What needs to be done:
All lines from the one with "Tick the select-all checkbox in header" onward, through the last line of the records below, are to be retyped word for word.

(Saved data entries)
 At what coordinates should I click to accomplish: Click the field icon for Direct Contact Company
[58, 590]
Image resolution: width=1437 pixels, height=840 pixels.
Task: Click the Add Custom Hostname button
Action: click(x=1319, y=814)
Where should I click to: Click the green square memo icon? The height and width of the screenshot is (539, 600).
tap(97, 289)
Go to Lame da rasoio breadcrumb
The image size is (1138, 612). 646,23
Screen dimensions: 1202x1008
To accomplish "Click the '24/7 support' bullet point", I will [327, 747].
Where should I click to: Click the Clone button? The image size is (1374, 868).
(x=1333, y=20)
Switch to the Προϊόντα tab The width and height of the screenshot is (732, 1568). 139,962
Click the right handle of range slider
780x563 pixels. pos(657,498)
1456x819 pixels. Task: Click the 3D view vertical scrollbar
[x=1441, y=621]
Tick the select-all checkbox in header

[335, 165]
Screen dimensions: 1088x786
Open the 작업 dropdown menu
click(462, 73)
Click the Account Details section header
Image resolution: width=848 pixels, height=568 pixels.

Output:
Tick the select-all checkbox in header

[335, 165]
Screen dimensions: 1088x786
Open the 작업 dropdown menu
click(462, 73)
Click the Account Details section header
Image resolution: width=848 pixels, height=568 pixels.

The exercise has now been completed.